I due personaggi mostrano come sentirsi vittime d’ingiustizia possa portare a compiere atti ingiusti, che hanno un risultato soltanto nell’immediato, e che spesso non portano alla soluzione del problema nella sua grandezza.

Assistente alla Regia Manuela Bello
Scene Andrea Scappa
Costumi Alberta Andreotti
Organizzazione Velia Basso
Ufficio Stampa Giulia Norbedo


 

Associazione culturale Spotless

in collaborazione con

Teatro Lo Spazio

 

presenta

14 15 E 16 GIUGNO ore 20.00

 

/necessità drammaturgiche/

Prima edizione

 


17 giugno 2012

 

MOSSOVIVO

 

mossoVivo nasce dall'esigenza di trovare un terreno di scambio e dialogo "alla pari" fra due linguaggi estremamente affini ma che spesso si pongono in una relazione di supremazia reciproca.
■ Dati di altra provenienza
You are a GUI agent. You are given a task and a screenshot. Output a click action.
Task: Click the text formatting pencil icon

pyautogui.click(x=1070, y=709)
Danza e musica esistono entrambe come Movimento, visibile l'uno udibile l'altro. In questo lavoro abbiamo affrontato lo SPAZIO come un terreno comune di
azione, in cui corpi sonori e suoni corporei agiscono insieme, rapportandosi nella distanza, nella vicinanza, nella sovrapposizione e nell'incanto. I corpi suonano, gli strumenti danzano.
Lo Spazio diviene lo spartito su cui e' scritta una melodia che cambia continuamente, perche' le note sono il movimento dei corpi. La liquidita' del suono si incarna nelle articolazioni che tracciano lo spazio; il respiro diventa la pulsazione ritmica, la sospensione del movimento la pausa. Corpo e suono si cedono continuamente il posto, si accarezzano procedendo l'uno accanto all'altro, l'uno dentro l'altro. I corpi scrivono le partiture musicali, sorprendono e si sorprendono. Niente e' fisso. Come un corso d'acqua che scorre in un letto scavato dal tempo, ma nel quale il movimento modella e modifica continuamente gli argini, sposta le pietre, inventa gorghi. Suono e'
Movimento.
Il gruppo e' formato da giovani danzatori e musicisti sia toscani che provenienti da altre regioni italiane.
Questo intenso lavoro di ricerca ha contribuito alla formazione di un gruppo stabile e di connessioni artistiche fra ragazzi che fanno dell'espressione di se ' attraverso il movimento (corporeo e sonoro) occasione di crescita e sviluppo personale e professionale.

 

 

Compagnia rAn-network in collaborazione con Claudio Riggio
mossoVivo
Ideato e diretto da Sara Nesti e Claudio Riggio
Interpreti
Danza - Mariagiulia Da Riva, Francesco Dendi,Virginia Gradi, Lucia Guarino, Sara Manzan,
Olimpia Merciai, Mose' Risaliti, Leandro Salvischiani
Musica - Costanza Alegiani, Pablo Cocci, Edwin Lucchesi,
Mirko Maddaleno, Gianluca Pericle Pronti, Claudio Riggio.